Wednesday, June 22, 2016

I Capture the Castle by Dodie Smith

This is an old young adults book by the woman who later wrote 101 Dalmations. I remember reading it as youngster but re-reading it as a (very) mature woman brings a bitter sweetness to this coming of age story that was almost unexpected. I say almost because I picked it up again following a review or some mention of it in my wider reading as somebody or other’s favourite. Vague, I know, but enough to pique my interest. There are times when I want sweet and old fashioned, something dating from before that cynical hard edged chick-lit sort of novel, full of pseudo feminists, was invented. It is beautifully written. It is poetic. It is charming. And the characters are marvellous, especially Cassandra who is a semi-autobiographical creation. It’s the kind of can’t put down book you read under the covers by torchlight as a kid. And you really don’t know what’s going to happen. Cassandra lives with her ridiculously eccentric father and step mother and her beautiful sister Rose, who unaccountably reminded me of Ophelia for no other reason than for her looks, in a derelict castle that they’ve rented for forty years.

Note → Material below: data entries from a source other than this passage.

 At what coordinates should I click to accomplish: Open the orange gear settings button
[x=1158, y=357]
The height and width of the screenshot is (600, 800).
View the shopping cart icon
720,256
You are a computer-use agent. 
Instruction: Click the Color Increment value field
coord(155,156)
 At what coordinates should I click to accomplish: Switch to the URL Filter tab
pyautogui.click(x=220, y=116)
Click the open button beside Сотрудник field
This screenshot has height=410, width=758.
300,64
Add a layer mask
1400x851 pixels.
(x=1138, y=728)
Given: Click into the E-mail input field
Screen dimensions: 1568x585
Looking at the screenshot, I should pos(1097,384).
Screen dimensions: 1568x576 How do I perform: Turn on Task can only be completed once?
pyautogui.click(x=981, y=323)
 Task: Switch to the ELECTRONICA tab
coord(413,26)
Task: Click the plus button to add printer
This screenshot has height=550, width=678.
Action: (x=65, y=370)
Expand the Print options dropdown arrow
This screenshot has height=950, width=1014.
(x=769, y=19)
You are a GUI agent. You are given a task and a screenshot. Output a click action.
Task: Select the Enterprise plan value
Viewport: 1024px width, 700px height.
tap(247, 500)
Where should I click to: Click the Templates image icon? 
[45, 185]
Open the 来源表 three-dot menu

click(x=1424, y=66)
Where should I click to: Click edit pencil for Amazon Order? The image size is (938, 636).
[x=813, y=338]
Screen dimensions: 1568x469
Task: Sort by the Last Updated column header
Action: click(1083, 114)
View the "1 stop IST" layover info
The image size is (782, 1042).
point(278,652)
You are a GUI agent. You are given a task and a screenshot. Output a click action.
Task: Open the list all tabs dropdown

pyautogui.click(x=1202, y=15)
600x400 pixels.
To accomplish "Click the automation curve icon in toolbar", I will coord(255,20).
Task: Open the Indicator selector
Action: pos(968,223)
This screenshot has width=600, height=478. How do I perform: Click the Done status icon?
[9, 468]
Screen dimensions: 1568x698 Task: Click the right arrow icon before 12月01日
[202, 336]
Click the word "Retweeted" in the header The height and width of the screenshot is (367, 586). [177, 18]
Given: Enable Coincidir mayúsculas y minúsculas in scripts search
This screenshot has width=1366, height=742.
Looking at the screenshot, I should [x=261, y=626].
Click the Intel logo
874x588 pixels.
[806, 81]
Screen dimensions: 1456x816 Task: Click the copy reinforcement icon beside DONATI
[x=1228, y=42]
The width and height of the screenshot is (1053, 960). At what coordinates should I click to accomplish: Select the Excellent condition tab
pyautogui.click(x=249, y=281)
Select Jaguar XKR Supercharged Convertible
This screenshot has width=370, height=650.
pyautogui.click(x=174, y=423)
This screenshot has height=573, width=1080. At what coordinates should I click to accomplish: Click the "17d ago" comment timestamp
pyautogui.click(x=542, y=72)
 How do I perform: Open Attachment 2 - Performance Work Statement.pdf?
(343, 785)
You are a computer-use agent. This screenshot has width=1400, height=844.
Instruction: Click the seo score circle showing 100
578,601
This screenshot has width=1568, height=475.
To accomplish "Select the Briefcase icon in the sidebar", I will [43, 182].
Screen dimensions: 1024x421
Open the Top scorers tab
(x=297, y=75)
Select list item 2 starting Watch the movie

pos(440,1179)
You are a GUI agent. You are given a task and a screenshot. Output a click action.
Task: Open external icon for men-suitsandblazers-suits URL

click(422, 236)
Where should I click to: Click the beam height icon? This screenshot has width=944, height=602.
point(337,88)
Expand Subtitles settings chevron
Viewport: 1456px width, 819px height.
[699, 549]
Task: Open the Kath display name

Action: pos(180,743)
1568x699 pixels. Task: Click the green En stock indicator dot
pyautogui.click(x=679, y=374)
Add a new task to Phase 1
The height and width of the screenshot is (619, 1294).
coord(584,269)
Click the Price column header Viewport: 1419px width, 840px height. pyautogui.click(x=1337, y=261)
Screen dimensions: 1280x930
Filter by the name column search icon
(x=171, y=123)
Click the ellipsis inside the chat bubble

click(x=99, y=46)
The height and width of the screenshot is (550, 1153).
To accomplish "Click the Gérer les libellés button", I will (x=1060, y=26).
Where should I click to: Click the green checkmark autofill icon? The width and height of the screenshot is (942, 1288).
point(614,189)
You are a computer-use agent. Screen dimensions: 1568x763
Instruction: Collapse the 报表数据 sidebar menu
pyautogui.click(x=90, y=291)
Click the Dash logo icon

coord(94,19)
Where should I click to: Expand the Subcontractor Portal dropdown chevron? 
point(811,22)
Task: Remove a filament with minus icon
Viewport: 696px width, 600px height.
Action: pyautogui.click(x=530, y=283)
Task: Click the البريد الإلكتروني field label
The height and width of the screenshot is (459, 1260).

The father is a genius one-book wonder of a writer, who has plunged the family into penury through his inactivity. Along comes a rather brash American family who have inherited the local ‘hall’, a Mrs Cotton and her two eligible sons Neil and Simon. They interfere completely in the lives of the English family. You know from the outset it’s going to be a romance and of course you’re not disappointed. However it’s not the sort of romance story a teenager would expect and raises all sorts of ethical questions about people’s relationships that are quite unexpected. It’s a lovely old fashioned but eminently readable book and much, much better than a lot of the trashy fraught stuff that has superseded it.